Making Sense of the Pulitzer Prize
The Pulitzer Prizes honoring excellence in journalism were handed out last week -- including the Public Service award to The Washington Post and The Guardian for their coverage of the Edward Snowden and the N.S.A. documents he leaked.
Some pundits said that was a signal from Pulitzer that what Snowden did was a public service, even though leaking those documents was a crime for which he is still a fugitive from the law.
"Yeah, but the journalism he contributed to was pretty significant journalism and I think the Pulitzer Board want to acknowledge that," said Kelly McBride of the Poynter Institute's "Sense-Making Project."
And this kind of situation is not unprecedented for the Pulitzer Prize.

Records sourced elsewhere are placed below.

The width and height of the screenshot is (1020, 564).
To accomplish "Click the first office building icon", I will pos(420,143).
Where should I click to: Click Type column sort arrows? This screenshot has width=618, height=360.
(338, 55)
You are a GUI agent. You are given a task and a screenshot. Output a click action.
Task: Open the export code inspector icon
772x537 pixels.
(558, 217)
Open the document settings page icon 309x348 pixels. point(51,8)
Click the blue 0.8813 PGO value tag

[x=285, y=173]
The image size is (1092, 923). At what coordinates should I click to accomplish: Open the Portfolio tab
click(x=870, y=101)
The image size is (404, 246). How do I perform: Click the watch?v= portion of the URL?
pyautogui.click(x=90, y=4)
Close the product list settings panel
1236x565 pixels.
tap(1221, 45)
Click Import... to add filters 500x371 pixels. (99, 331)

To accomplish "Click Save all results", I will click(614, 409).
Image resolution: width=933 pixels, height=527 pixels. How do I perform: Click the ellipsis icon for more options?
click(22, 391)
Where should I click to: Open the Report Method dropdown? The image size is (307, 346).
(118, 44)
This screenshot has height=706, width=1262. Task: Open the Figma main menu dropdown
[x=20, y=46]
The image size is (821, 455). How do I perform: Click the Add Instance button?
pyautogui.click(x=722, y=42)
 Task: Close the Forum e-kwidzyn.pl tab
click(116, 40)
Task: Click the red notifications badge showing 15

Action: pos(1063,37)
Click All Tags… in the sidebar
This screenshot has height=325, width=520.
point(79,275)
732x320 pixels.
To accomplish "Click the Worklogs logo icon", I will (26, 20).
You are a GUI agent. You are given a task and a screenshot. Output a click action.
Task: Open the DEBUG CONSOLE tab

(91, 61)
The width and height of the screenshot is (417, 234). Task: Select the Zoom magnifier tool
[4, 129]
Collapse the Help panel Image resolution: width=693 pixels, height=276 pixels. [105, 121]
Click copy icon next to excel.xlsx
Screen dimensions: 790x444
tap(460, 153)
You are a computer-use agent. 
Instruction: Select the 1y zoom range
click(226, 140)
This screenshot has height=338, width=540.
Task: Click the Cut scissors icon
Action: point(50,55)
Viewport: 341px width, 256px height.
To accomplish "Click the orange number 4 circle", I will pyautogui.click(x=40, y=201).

"This journalism is comparable to the 1972 Pulitzer Prize which was awarded to the Pentagon Papers and The New York Times for that piece of journalism," McBride explained. "That was equally as controversial and back then the Pulitzer board actually issued a letter that said something like, "Hey we're not so sure about this but it was good journalism." I think you fast forward 40 years and this Pulitzer jury was convinced that this journalism will go down in history as significant."
So why no such letter from Pulitzer in the Snowden case?
"I think the committee is fairly confidant that the reporters who handled the Snowden information were not guilty of any crimes," McBride said. "So, they're not worried about any illegality. Although people have suggested that by receiving stolen information you're guilty of a crime."